O kadar masum kokardı ki, bir demet maydanoz kadar saf, yeşil ve ferahtı kokusu. Parfüm falan da kullanmazdı. Vücut kokusu öyleydi. O kirli sepetine attığında kıyafetlerini koklamadan edemezdim. Bir erkek nasıl olur da böyle kokardı anlam veremezdim. Bu kadar şiddetsiz, erkeksi olmadan; ama kadınsı da olmadan nasıl kokabilirdi?
İyi ki bu adam benimdi!
Bir gün kazağında başka bir kokuya rastlamasaydım ölene kadar böyle düşünürdüm herhalde.
Tuhaf, muhtemelen bir kadın parfümüne ait bir koku.
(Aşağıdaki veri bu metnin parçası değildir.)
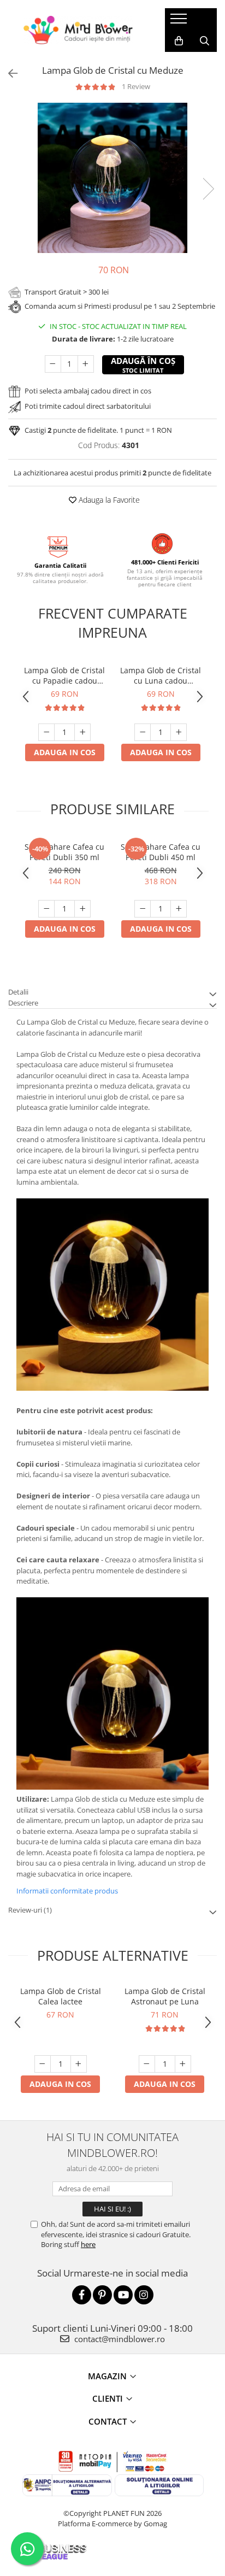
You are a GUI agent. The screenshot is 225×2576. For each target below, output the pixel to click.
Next (208, 189)
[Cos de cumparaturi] (179, 41)
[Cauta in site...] (204, 41)
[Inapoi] (8, 73)
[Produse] (180, 22)
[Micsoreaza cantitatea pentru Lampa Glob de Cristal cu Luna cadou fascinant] (142, 732)
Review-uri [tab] (30, 1910)
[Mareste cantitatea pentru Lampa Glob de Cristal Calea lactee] (78, 2064)
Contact (107, 2421)
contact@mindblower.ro (118, 2338)
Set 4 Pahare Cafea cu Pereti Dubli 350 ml (64, 852)
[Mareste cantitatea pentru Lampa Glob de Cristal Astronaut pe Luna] (183, 2064)
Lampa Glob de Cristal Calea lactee (60, 1996)
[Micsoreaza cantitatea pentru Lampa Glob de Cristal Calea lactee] (42, 2064)
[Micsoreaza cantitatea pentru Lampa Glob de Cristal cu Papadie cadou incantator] (46, 732)
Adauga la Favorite (108, 500)
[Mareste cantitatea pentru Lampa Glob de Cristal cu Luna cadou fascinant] (178, 732)
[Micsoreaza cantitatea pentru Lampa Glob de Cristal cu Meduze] (53, 364)
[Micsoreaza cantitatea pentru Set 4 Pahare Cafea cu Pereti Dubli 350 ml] (46, 909)
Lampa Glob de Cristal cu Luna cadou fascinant (160, 675)
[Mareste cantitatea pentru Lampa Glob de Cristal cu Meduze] (86, 364)
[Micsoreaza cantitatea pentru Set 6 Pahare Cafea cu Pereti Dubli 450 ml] (142, 909)
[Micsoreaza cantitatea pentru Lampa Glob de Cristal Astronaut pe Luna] (147, 2064)
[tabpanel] (112, 178)
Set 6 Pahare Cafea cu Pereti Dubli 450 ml (160, 852)
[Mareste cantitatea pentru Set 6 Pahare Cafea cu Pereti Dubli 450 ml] (178, 909)
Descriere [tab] (23, 1003)
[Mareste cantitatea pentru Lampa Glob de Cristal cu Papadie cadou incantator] (82, 732)
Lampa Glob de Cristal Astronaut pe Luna (165, 1996)
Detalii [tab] (18, 992)
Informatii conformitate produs (67, 1891)
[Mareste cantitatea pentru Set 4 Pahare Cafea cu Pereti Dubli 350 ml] (82, 909)
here (88, 2244)
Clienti (107, 2398)
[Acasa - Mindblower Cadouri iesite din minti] (78, 30)
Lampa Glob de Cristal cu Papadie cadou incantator (64, 675)
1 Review (136, 86)
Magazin (107, 2376)
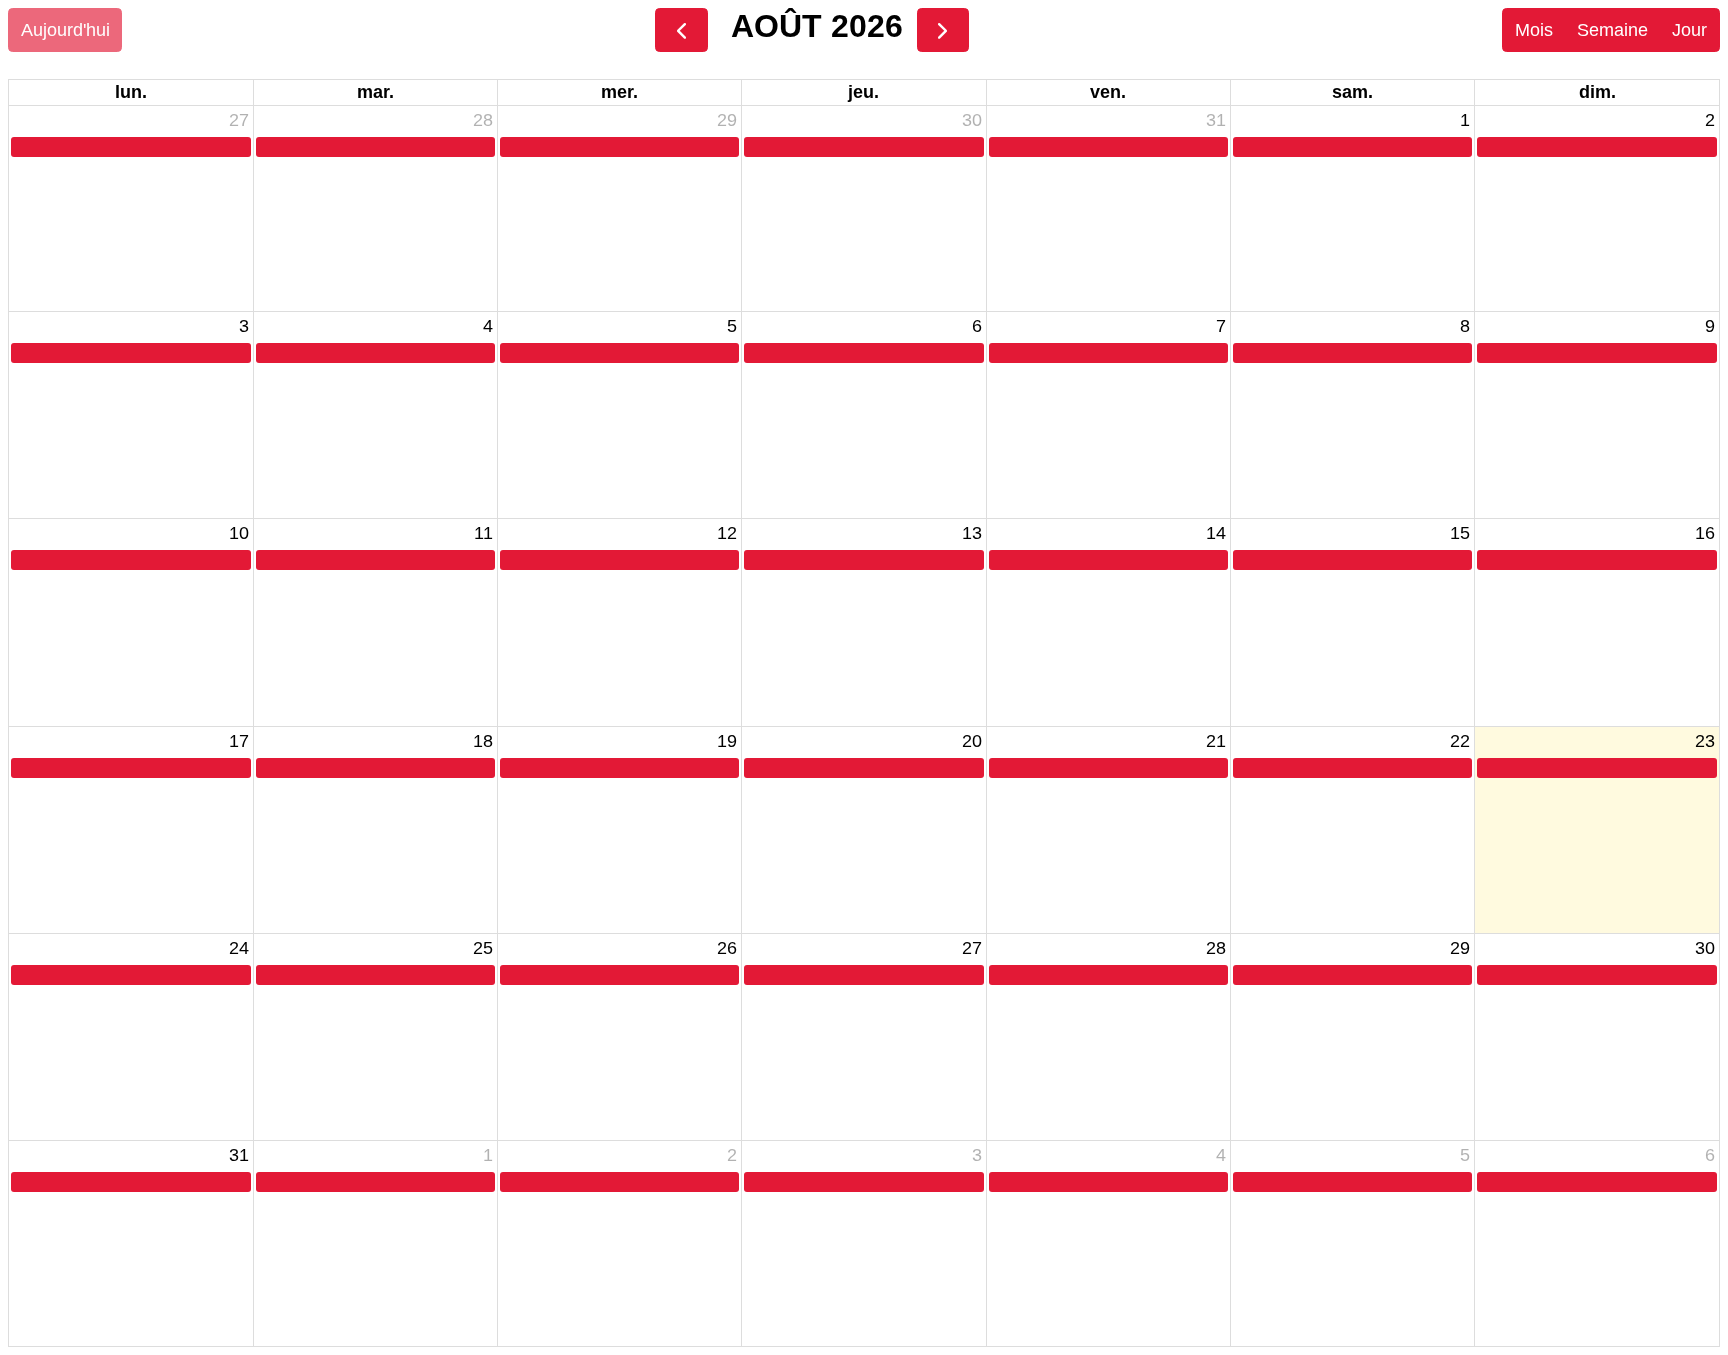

Gerçi erkek de kullanabilirdi ama bir erkek ona bu denli yaklaşabilir miydi?
Ertesi gün yine aynı parfümle kirlenmişti en sevdiğim kazağı. En azından onu giymeseydi… O kokuya hiç bulaşmasaydı keşke!
Ne yapıyordu bu adam? Beni aldatıyor muydu?
Sorsa mıydım? Takip mi etseydim? Ne yapsaydım?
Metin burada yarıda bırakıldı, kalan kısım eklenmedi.